TASK GOAL:
Below are the records; repeat exactly their lines between the line holding "[Open menu] (340, 54)" and the line holding "Get a quote (756, 365)", inclusive, skipping the pictures.

RECORDS PROVIDED:

____

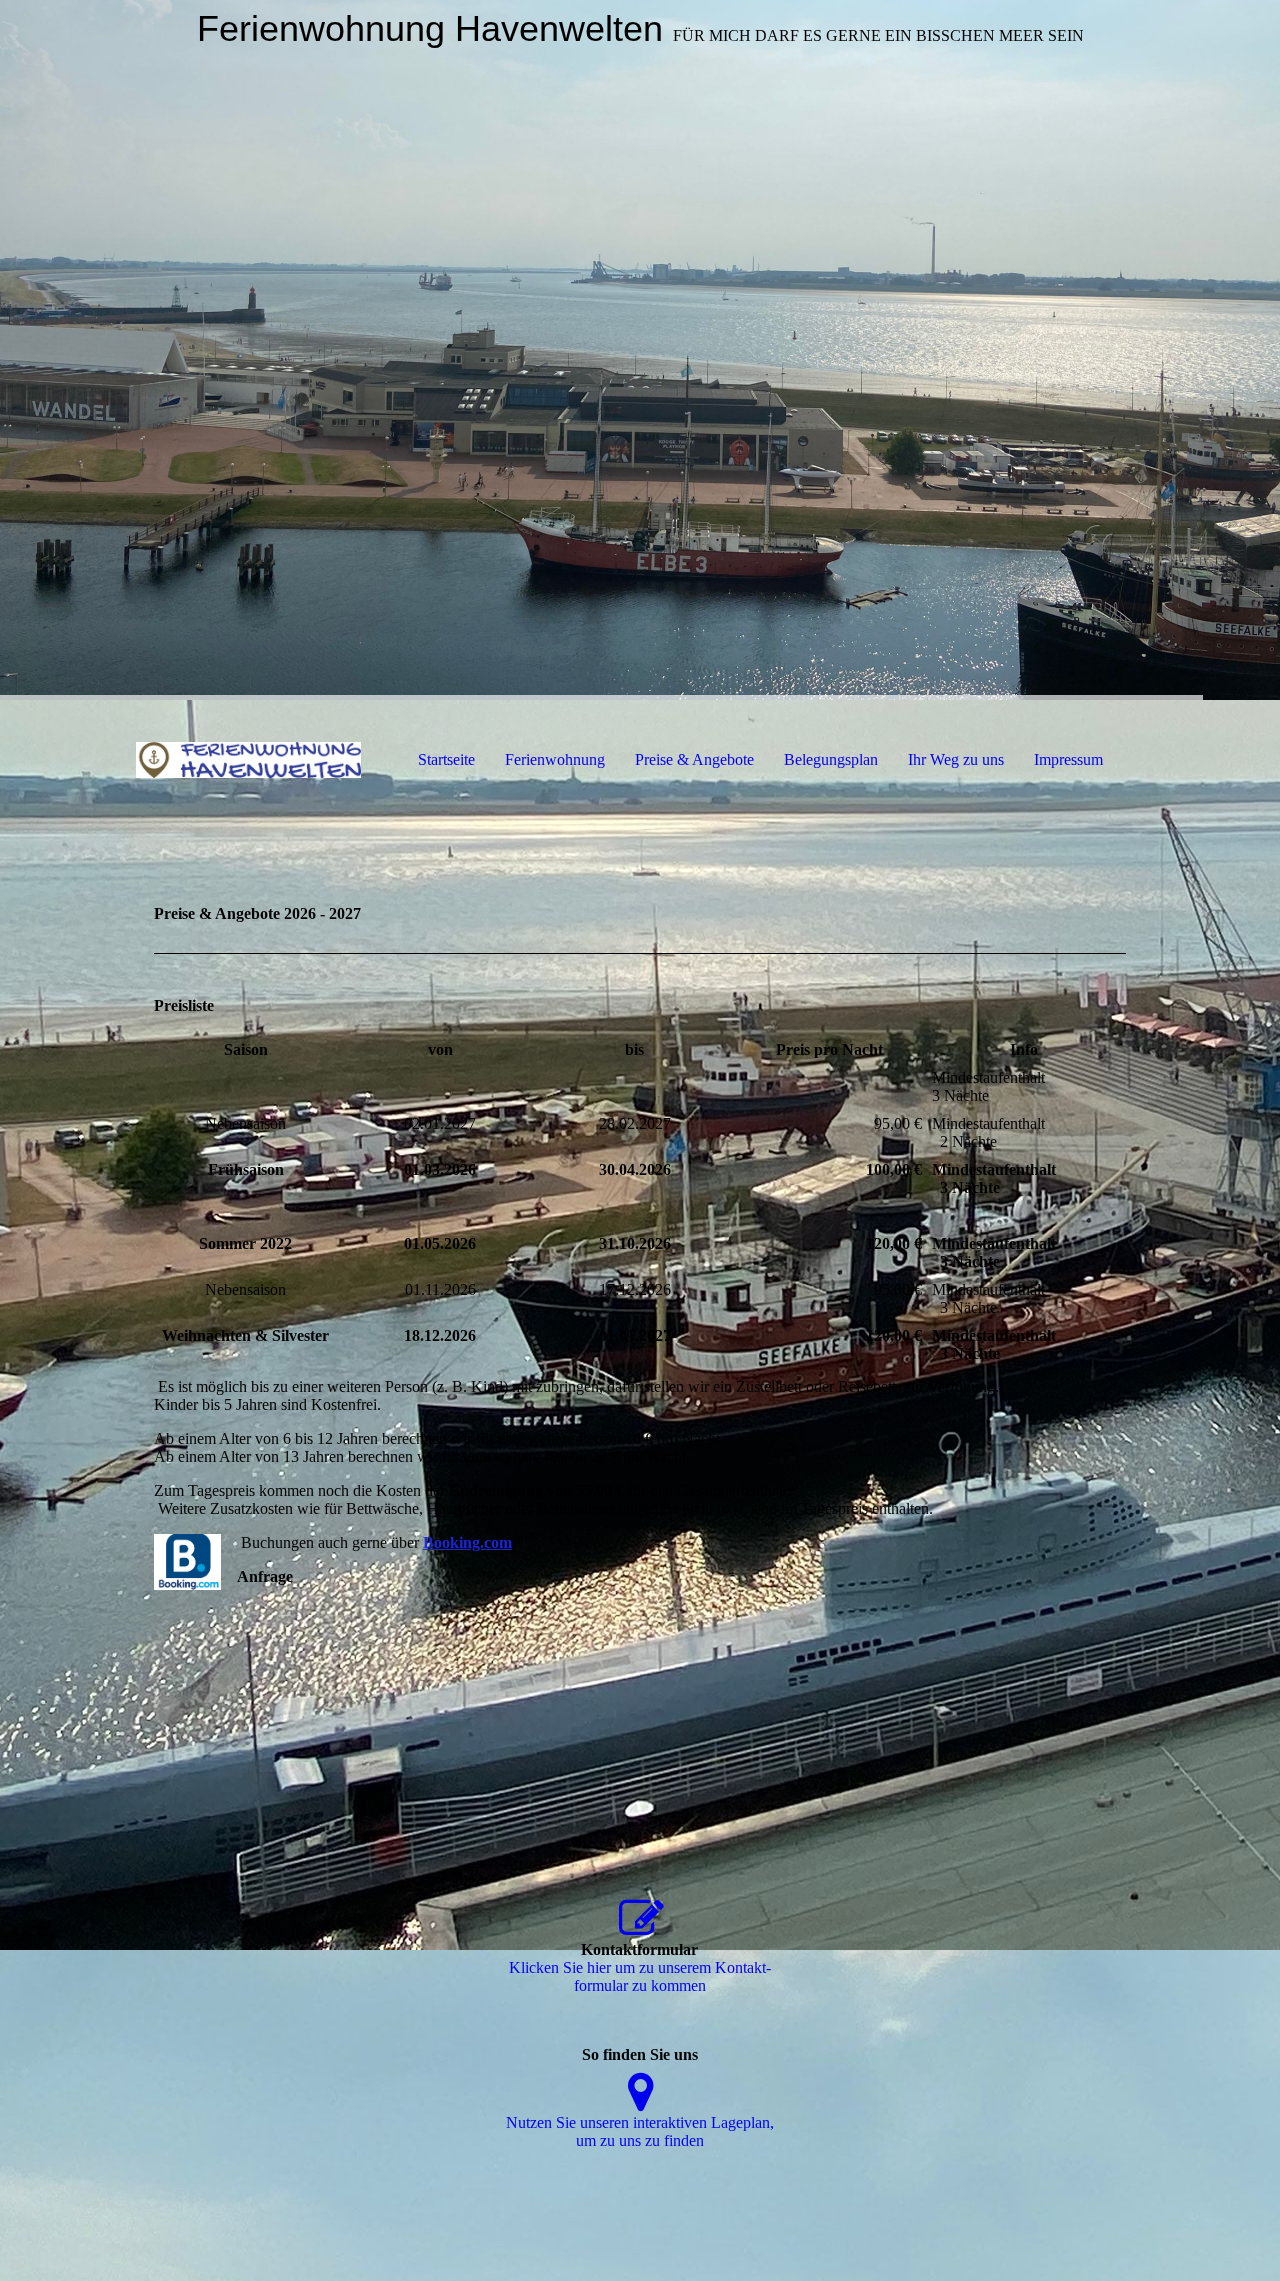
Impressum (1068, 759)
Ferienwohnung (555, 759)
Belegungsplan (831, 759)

____

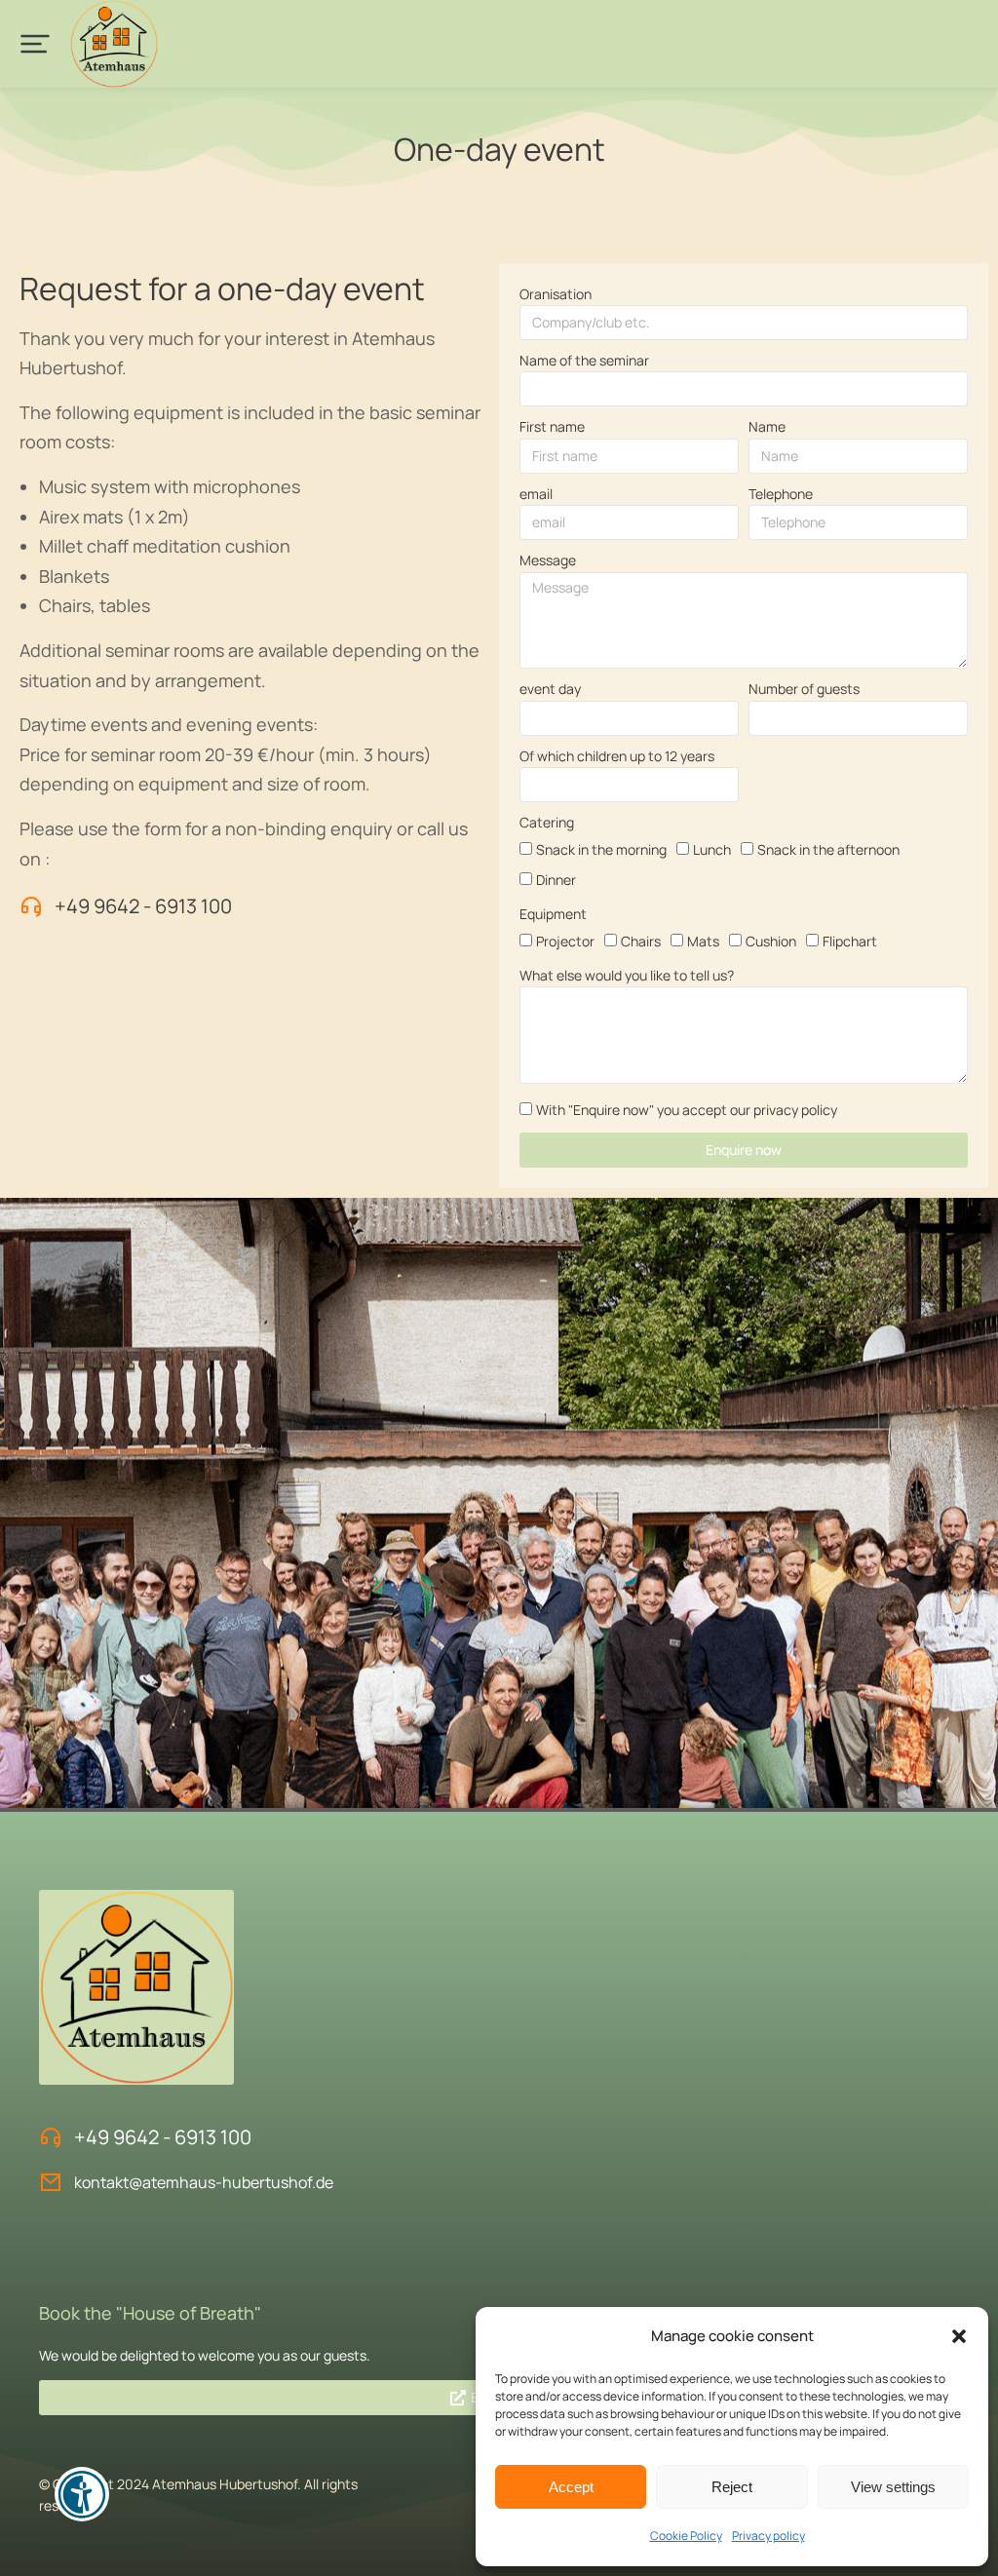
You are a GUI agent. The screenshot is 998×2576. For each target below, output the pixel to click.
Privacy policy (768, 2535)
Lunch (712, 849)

____

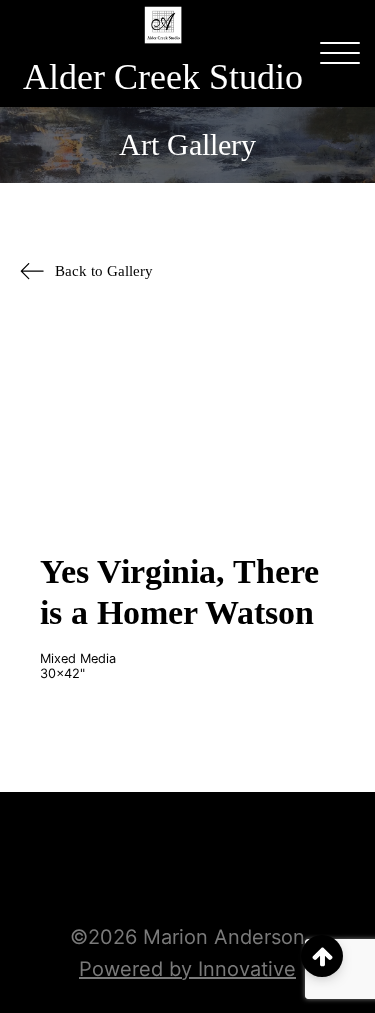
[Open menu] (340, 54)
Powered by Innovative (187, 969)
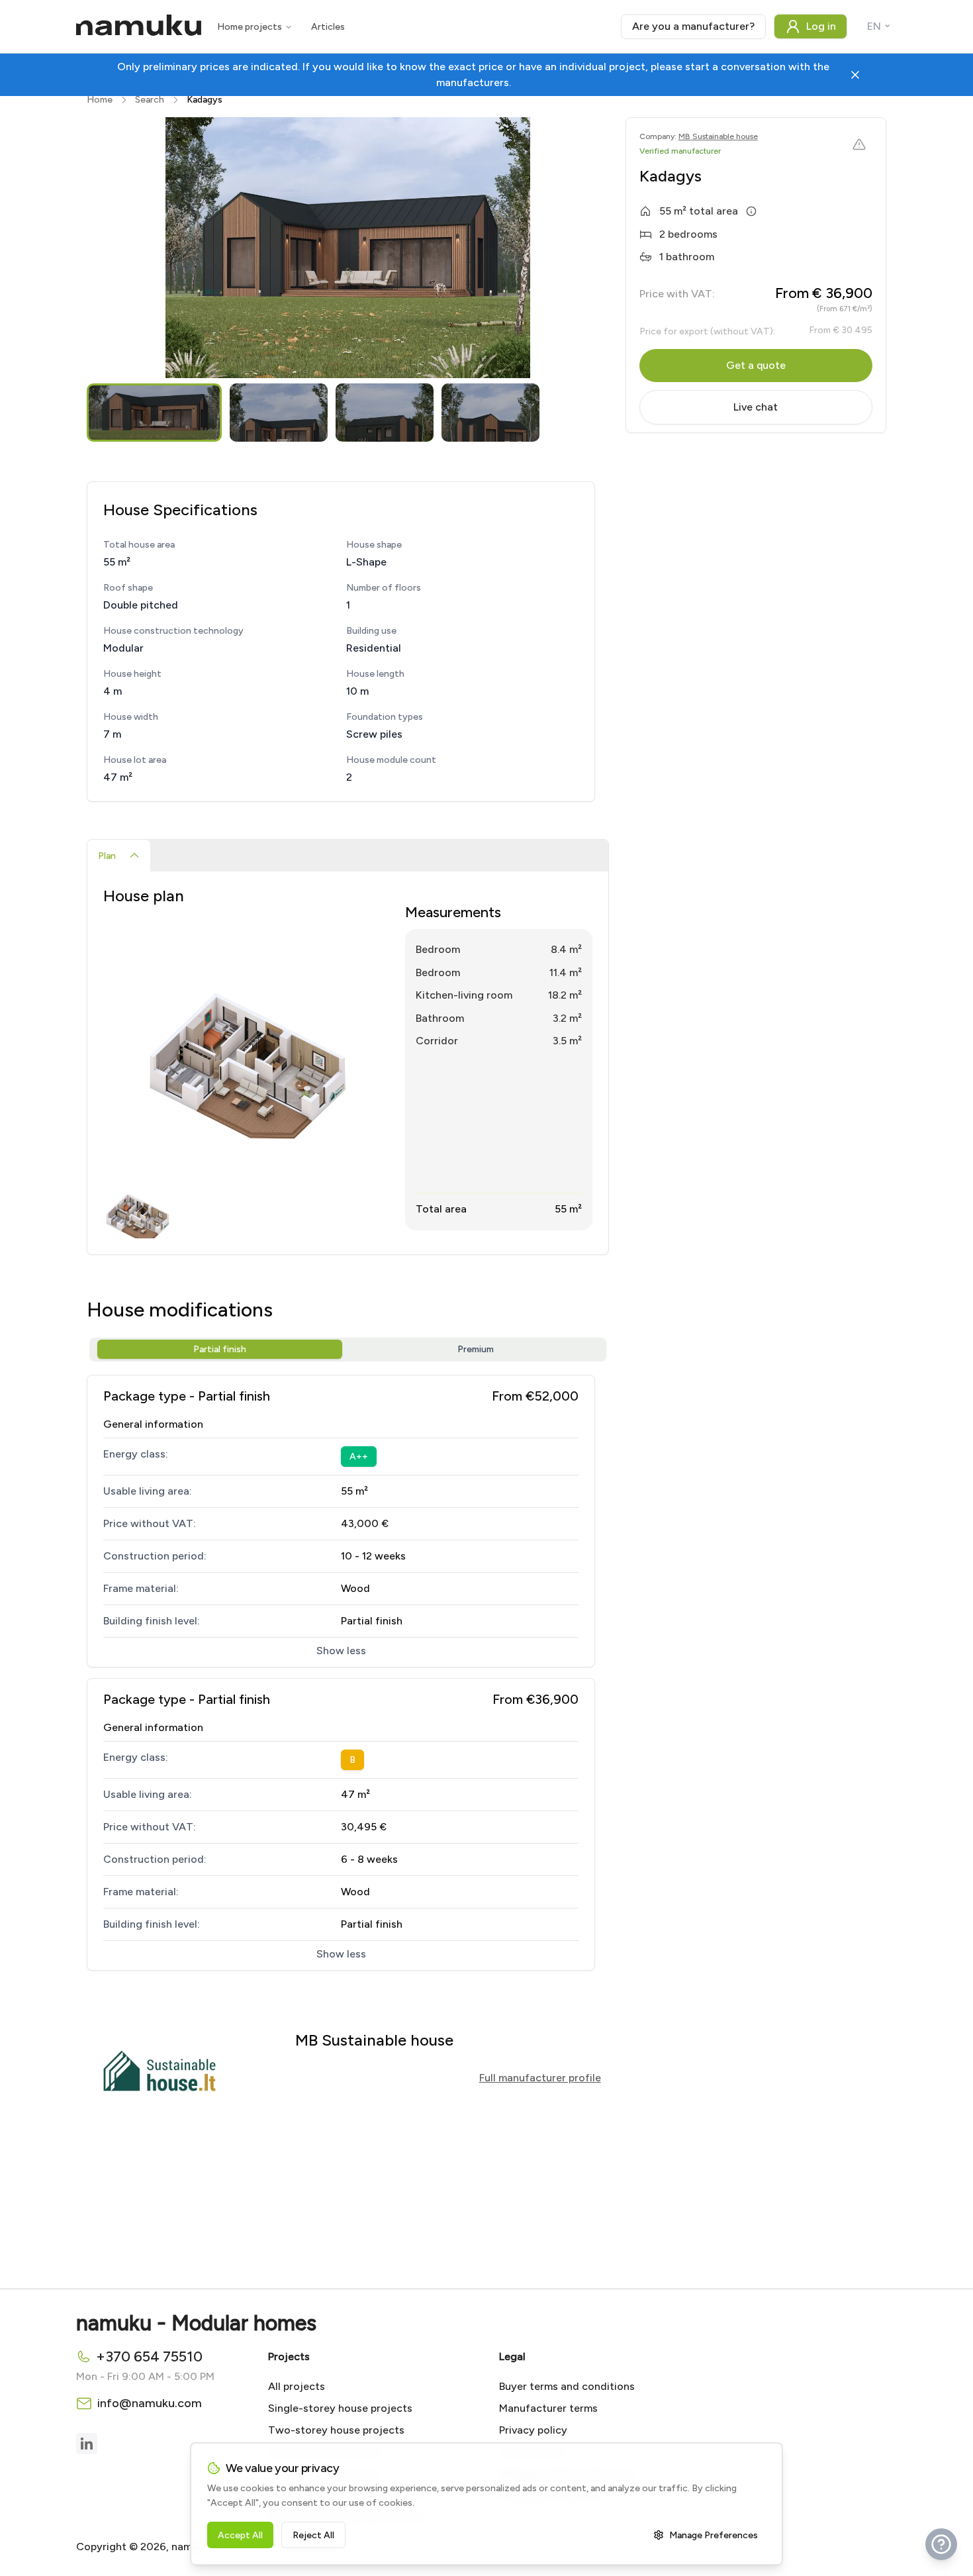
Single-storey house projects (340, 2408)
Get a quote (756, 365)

____

TASK ANSWER:
[Open menu] (340, 54)
Powered by Innovative (187, 969)
Single-storey house projects (340, 2408)
Get a quote (756, 365)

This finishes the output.